● **Passage for review**:
::::

Jeremy Thomas England (born November 11, 1982) is an American politician serving in the Mississippi State Senate from the 51st district since 2020.

== Early life and education ==
England was born in Ocean Springs, Mississippi and attended Pascagoula High School. In high school, he was the first student representative of the Pascagoula City Council Strategic Planning Committee. He served as president of the student council in high school, graduated Top 10 in his class, and was the first of his family to attend college. He graduated from Mississippi State University magna cum laude in the spring of 2005, earning a B.A. degree in Political Science, being recognized as the top Political Science graduate of his class. In late 2005, he entered the University of Mississippi School of Law, graduating in 2008 with a Juris Doctor. He was admitted to the Mississippi Bar on October 2, 2008.

== Career ==
After graduating from law school, England entered into legal practice at Speed, Seta, Martin, Trivett & Stubley, LLC, where he serves as the only attorney from Mississippi. For his active service in Jackson county, he received the Outstanding Young Lawyer of Mississippi Award for 2014–2015. He went on to serve on the Mississippi Bar Young Lawyers Board of Directors, where he was nominated as District Representative to the American Bar Association Young Lawyers Division. From 2012 to 2016, he was named a Mid-South Rising Star by Super Lawyer Magazine. He became a Fellow to the American Bar Foundation in 2015.

::::

● **Data**:

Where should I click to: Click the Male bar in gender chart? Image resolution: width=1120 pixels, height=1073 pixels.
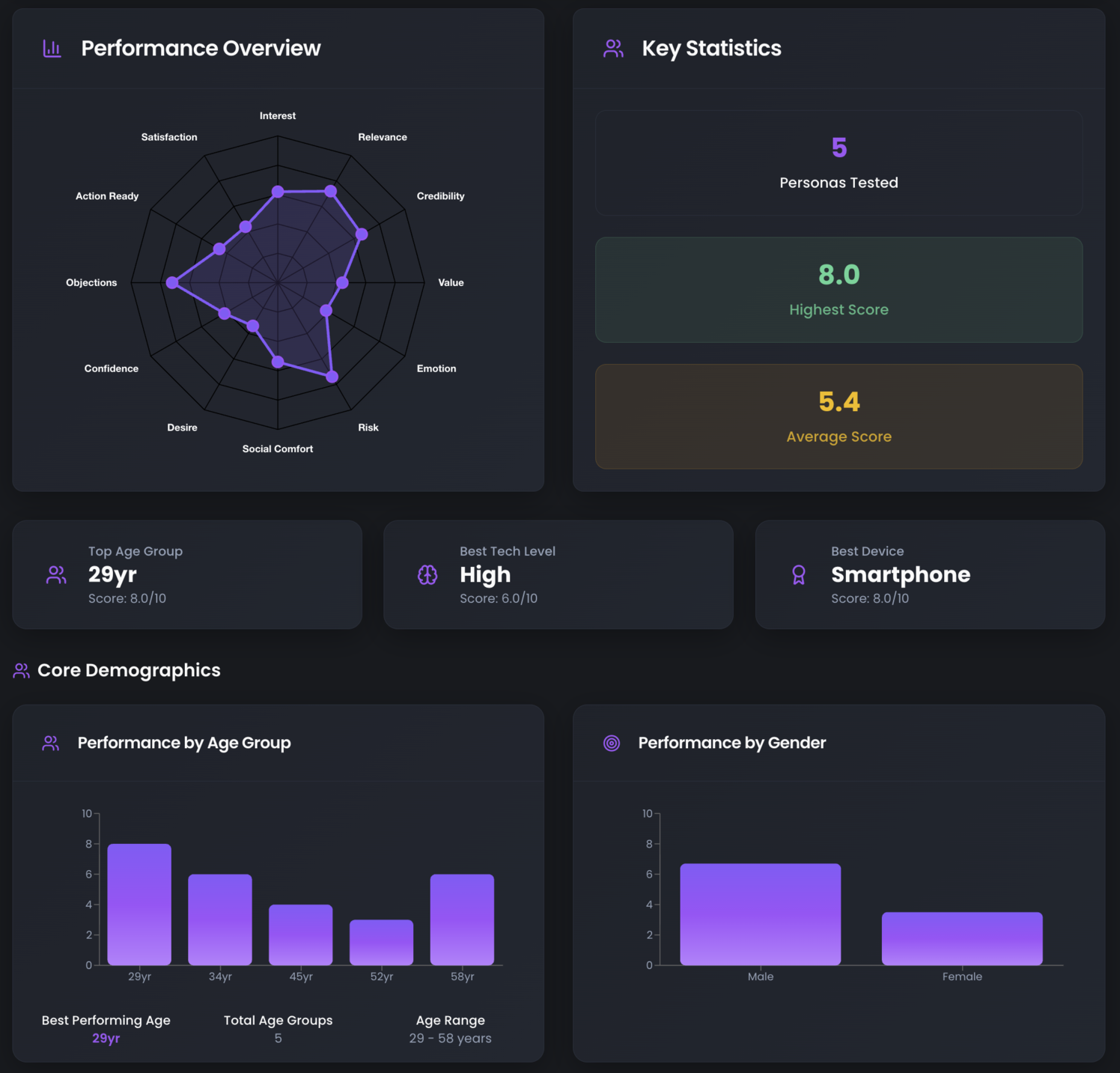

::::

● **Exercise description**:
Extend the biography of Jeremy Thomas England, starting after its last sentence.

● **Result of this exercise**:
England ran for election to the 51st district following incumbent State Senator Michael Watson decision to run for election for Secretary of State of Mississippi. England competed against four others in the Republican primary, ultimately coming in second with 35.9% of the vote. As no candidate reached a majority, he competed against contender Moss Point Alderman Gary Wayne Lennep in the Republican primary runoff, achieving 50.2% of the vote, narrowly winning by 38 votes. Although hesitant to accept the results, Lennep eventually conceded the race.

As of 2020, in the Senate, England serves as vice-chair for the Economic and Workforce Development committee and is a member on the following other committees: Constitution; Finance; Gaming; Highways and Transportation; Judiciary, Division A; Judiciary, Division B; and Ports and Marine Resources.

== Political positions ==
He voted for changing the Mississippi state flag in late June 2020.

== Personal life ==
England has two children and attends a non-denominational church in Ocean Springs. He is a member of the Jackson County Republican Club and a member of the National Rifle Association of America. He also coaches St. Martin Youth Baseball, while his wife, Melissa England, is a player agent.